«The Line», la mégapole futuriste en forme de ligne au cœur du mégaprojet saoudien Neom, prend déjà forme de manière visible sur les images satellites. La construction est en cours depuis longtemps, contrairement à d'autres qui n'existent pour l'instant que sur la planche à dessin.
Mais le projet semble se heurter à ses premières limites. Les plans auraient été largement revus à la baisse, rapporte Bloomberg. L'agence de presse américaine s'appuie sur des documents internes qu'elle a pu se procurer. «The Line» ne fera donc que 2,4 kilomètres de long et accueillera environ 300'000 personnes d'ici à 2030. Le plan initial prévoyait environ 1,5 million d'habitants d'ici à 2030, et même 9 millions en 2045, lorsque le projet serait achevé.

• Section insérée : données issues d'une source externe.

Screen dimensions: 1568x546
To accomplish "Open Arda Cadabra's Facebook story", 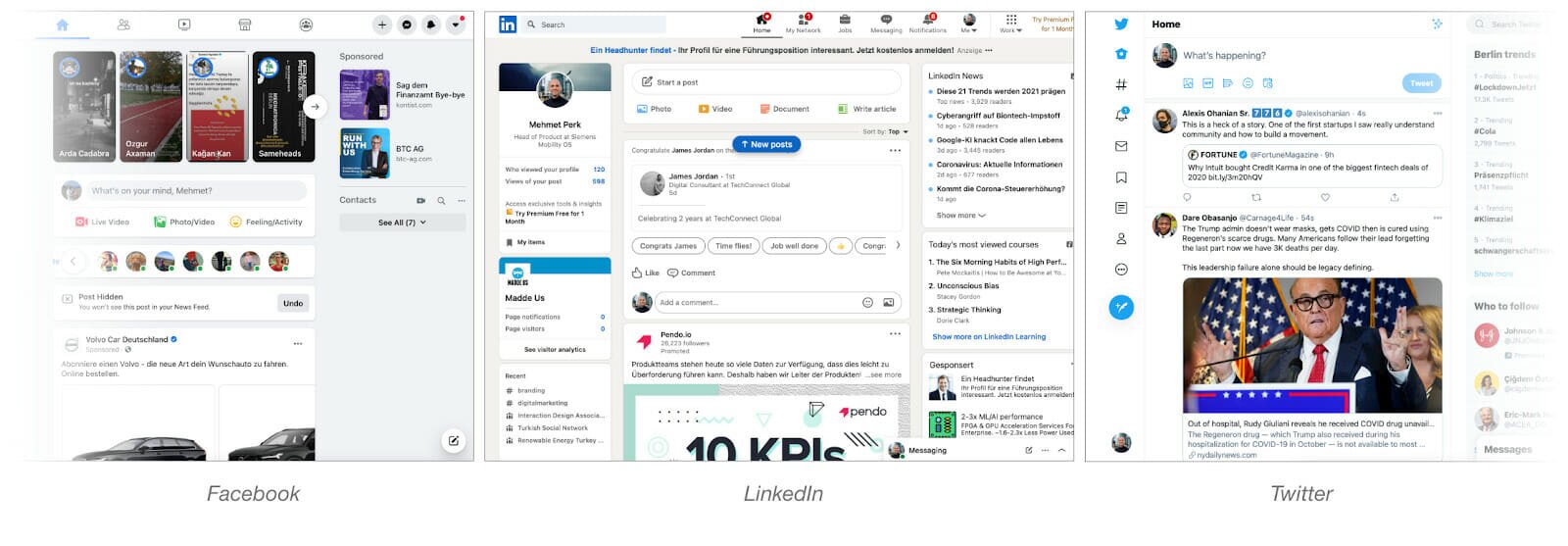I will tap(84, 106).
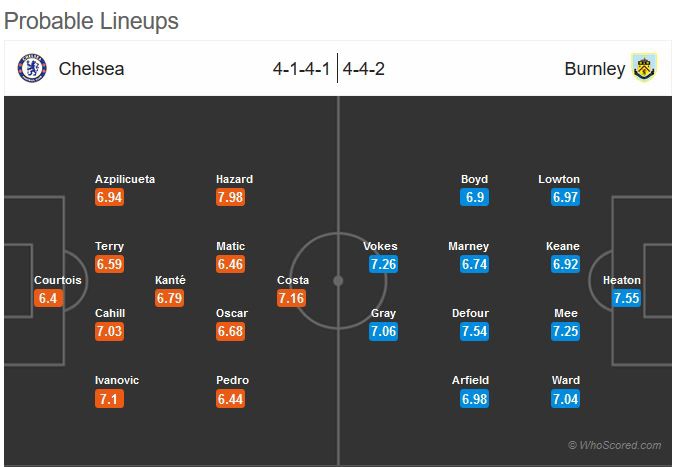The width and height of the screenshot is (675, 467).
Task: Open the Chelsea team name link
Action: click(91, 69)
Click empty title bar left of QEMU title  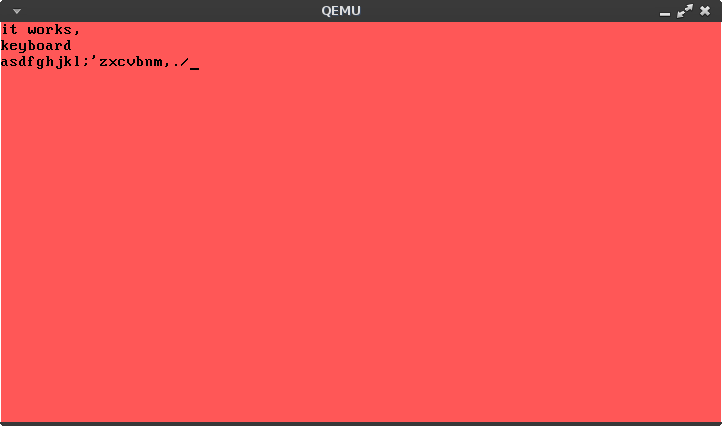(x=170, y=11)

L'ouvrage était pensé pour pouvoir un jour mesurer 170 kilomètres de long, 500 mètres de haut et 200 mètres de large.
Mais ce n'est pas tout: selon des initiés, certains des autres volets du projet Neom ne seront pas achevés à temps pour 2030. «Oxagon», qui se veut comme une «ville industrielle réinventée», devait initialement être prête en 2024, et la station de ski «Trojena» en 2026. Apparemment, il n'en sera rien. En revanche, le complexe de luxe au bord de la mer Rouge, appelé «Sindalah», devrait lui bel et bien ouvrir ses portes cette année encore.
Que s'est-il passé?
La grande «Vision 2030» des Saoudiens est l'œuvre du prince héritier Mohammed ben Salmane, en abrégé «MBS». Avec ce projet, il entend propulser le pays, auparavant plutôt discret et peu développé sur le plan touristique, à la pointe du progrès mondial. Et ce sur plusieurs plans: tourisme, technologie, sport, etc.
Mais MBS cherche veut avant tout réduire la dépendance de son pays au pétrole. Ce n'est pas un hasard si le prince héritier a présenté le projet pour la première fois en 2014, lorsque le prix du pétrole a chuté de 45%, creusant un trou sensible dans les caisses saoudiennes.

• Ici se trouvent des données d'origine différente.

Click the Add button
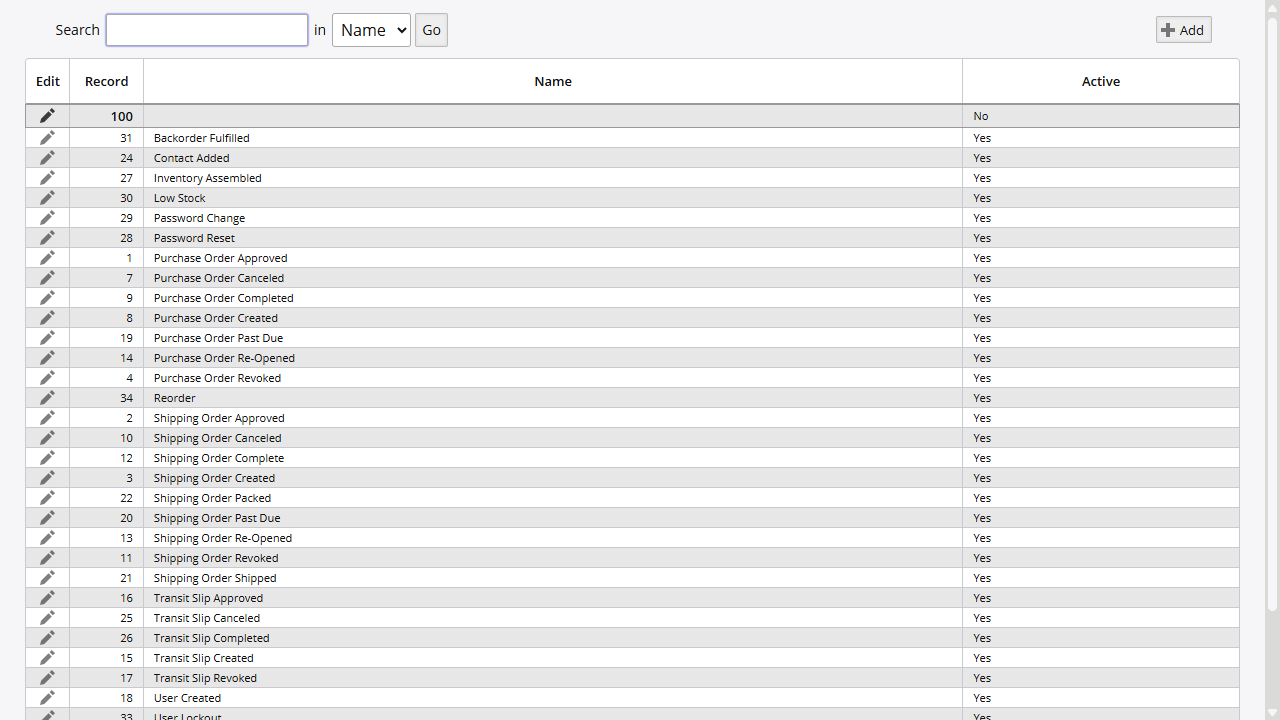Screen dimensions: 1280x720 (x=1183, y=30)
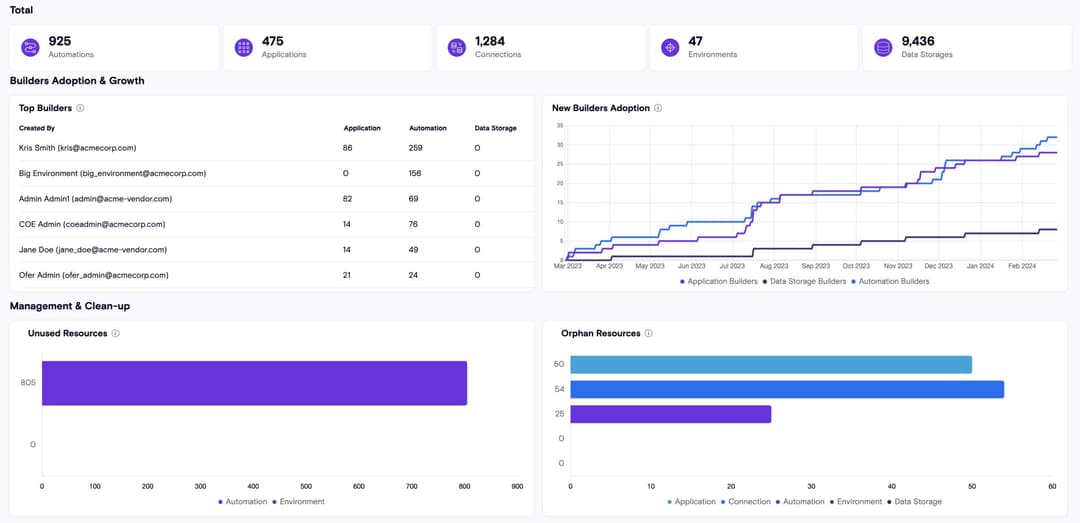
Task: Click the Created By column header
Action: click(x=37, y=129)
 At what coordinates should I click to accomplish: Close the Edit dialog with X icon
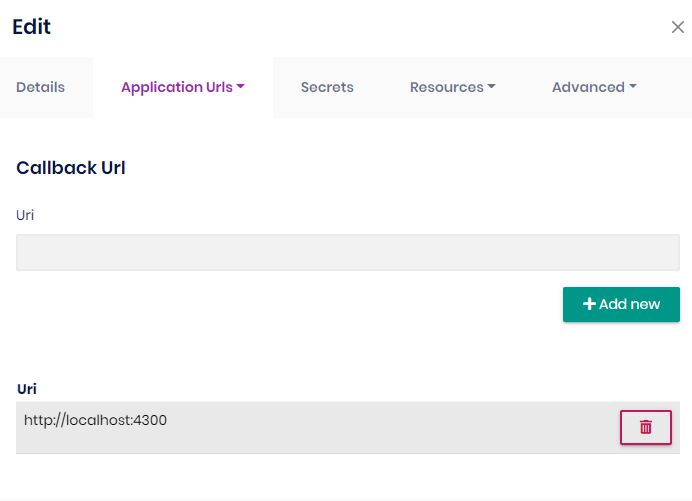click(x=677, y=27)
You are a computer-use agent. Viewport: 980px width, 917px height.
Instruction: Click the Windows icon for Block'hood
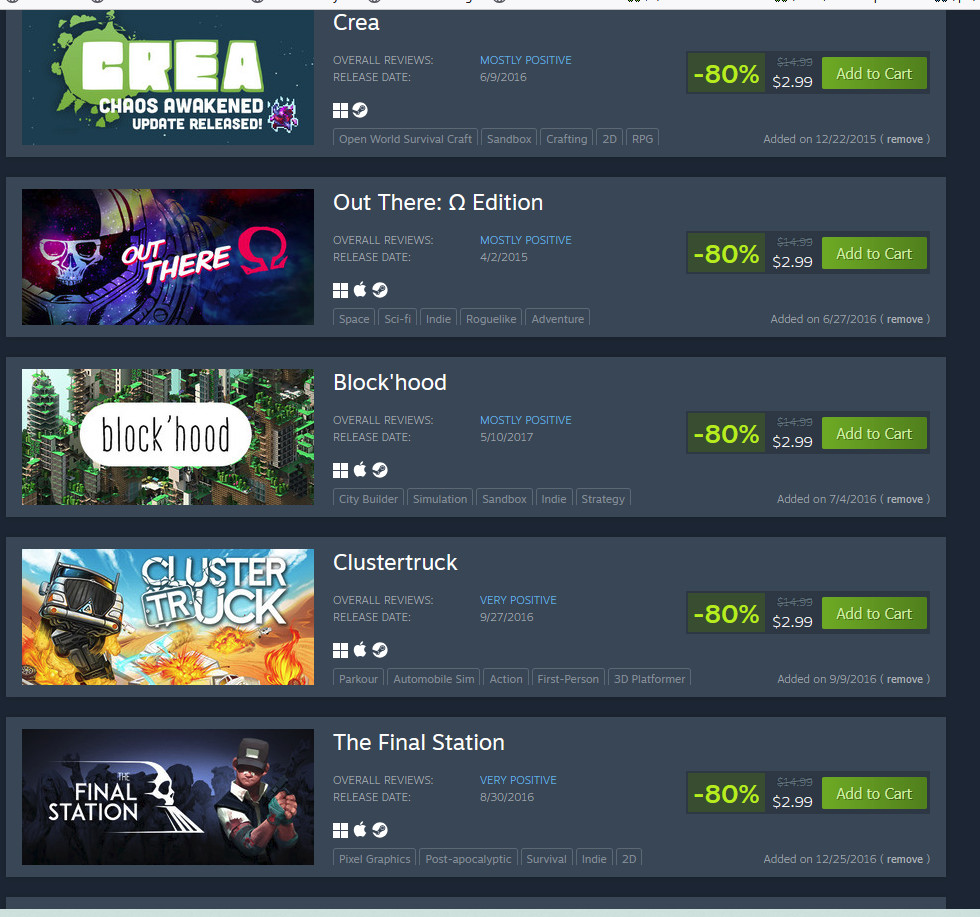point(340,471)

Depuis, Saudi-Aramco – la compagnie pétrolière publique du pays – a de nouveau réalisé des bénéfices annuels de plusieurs centaines de milliards. Le «Public Investment Fund» (PIF) de l'Arabie saoudite, qui finance plus de la moitié des coûts de «Vision 2030», est plein à craquer.
Une fortune pas inépuisable
Pourtant, il s'avère aujourd'hui que la cagnotte de MBS n'est pas inépuisable. En février déjà, le «Wall Street Journal» rapportait que l'Arabie saoudite avait contracté des crédits pour la réalisation de ces plans aussi ambitieux que démesurés. La vente de parts de l'entreprise publique Saudi Aramco – qui est d'ailleurs la plus grande société d'extraction de pétrole au monde – serait également prévue.
«The Line» coûte à elle seule près de 500 milliards de dollars. Pour l'ensemble des projets de «Vision 2030», environ 1000 milliards de dollars sont budgétés. Une multitude d'investisseurs externes s'en mêlent, mais ils ne seraient apparemment pas encore assez nombreux. L'Arabie saoudite verserait en outre d'énormes salaires à des conseillers étrangers. Le pari n'est-il en définitive pas trop gros?
Comment continuer?
Le nouveau budget de Neom n'a pas encore été fixé. Le projet ne sera certainement pas abandonné, mais il sera nettement revendu à la baisse. De plus, les critiques se multiplient: 2000 personnes ont été déplacées de force pour la construction de Neom. Selon «Amnesty International», l'Arabie saoudite a exécuté certains de ceux qui s'y sont opposés. Et MBS doit essuyer les critiques de ceux qui lui reprochent des plans déconnectés de la réalité.
Ni MBS, ni les représentants de Neom ou du PIF ne se sont exprimés sur l'enquête de Bloomberg. Mais l'annonce du prochain volet du projet Neom ne devrait pas se faire attendre longtemps. Pour mettre en œuvre sa «Vision 2030», MBS fera feu de tout bois et nul ne doute qu'il fera tout pour transformer les revers subis en coup gagnant.